» Text zum Lesen:
------------------------

Heute morgen beim Aussteigen aus dem Nightliner erst mal schneeblind gewesen. Hier ist alles weiß. Zwar habe ich in den vergangenen Tagen in der Netzeitung vom Schneechaos im Süden gelesen, aber wir waren davon noch weit entfernt. Hier türmen sich jetzt hohe Schneehügel an den Straßenrändern. Sicher nichts gegen die Situation in Bayern. Ich mag Schnee und Winter — wenn er wirklich weiß ist und nicht grau. Habe mich dann auf dem Weg vom Bus in die Halle erst mal mit Schnee abgerieben. Gesicht, Hals und Arme. Du spürst, daß Du lebst. Würde jetzt gerne in die Sauna gehen und mich danach wie ein junger Hund im Schnee wälzen. Rodeln. Skifahr’n. Leben. Vermisse gerade jemanden zum Teilen. Egal. Weiter.

------------------------

» Ausgelesene Daten:
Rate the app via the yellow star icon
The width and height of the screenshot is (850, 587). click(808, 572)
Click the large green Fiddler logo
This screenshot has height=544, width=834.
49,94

------------------------

» Die Aufgaben:
1) Beantworte diese Fragen zum Text über den Schnee:
(a) Wo wurde in den letzten Tagen vom Schneechaos im Süden gelesen?
(b) Welche Körperstellen werden auf dem Weg vom Bus in die Halle mit Schnee abgerieben?
(c) Was würde die schreibende Person jetzt gern tun?
2) Fahre mit dem Text über den Schnee dort fort, wo er aufhört.
Die Einträge brauchst du hier nicht.

» Die Lösungen:
1)
(a) In der Netzeitung.
(b) Gesicht, Hals und Arme.
(c) In die Sauna gehen und sich danach wie ein junger Hund im Schnee wälzen.

2)
Also in die Halle. Wie gestern ist die Stadthalle Chemnitz (drinnen, etwas verschämt versteckt, findet man auch noch alte Plakate mit Stadthalle Karl-Marx-Stadt) ein DDR – Bau. Superbreite Bühne, aber hier auch wenigstens richtig tief. Ein Zwitter zwischen ZK – Selbstbeweihräucherungsbau und Theater. Sehr mehrzweckig. Auch wie gestern kann man den kompletten Saal auf Bühnenniveau fahren, um für rauschende Bälle eine große ebenerdige Fläche zu haben. Heute hängen wir nicht einen eigenen Motor, es geht alles an Hauszüge. Aber unsere Trussbox bauen wir trotzdem. Der seitliche Abschluß vom Haus ist leider in einem ockerknatschgelb. Paßt eigentlich nicht so richtig zu unserem schwarzen Bühnendesign. Auch wie gestern legen wir keinen schwarzen Tanzboden, weil ich für diese breiten Bühnen nicht genug dabei hab‘. Für den zweiten Block müssen wir mal noch drei Rollen zusätzlich mitnehmen.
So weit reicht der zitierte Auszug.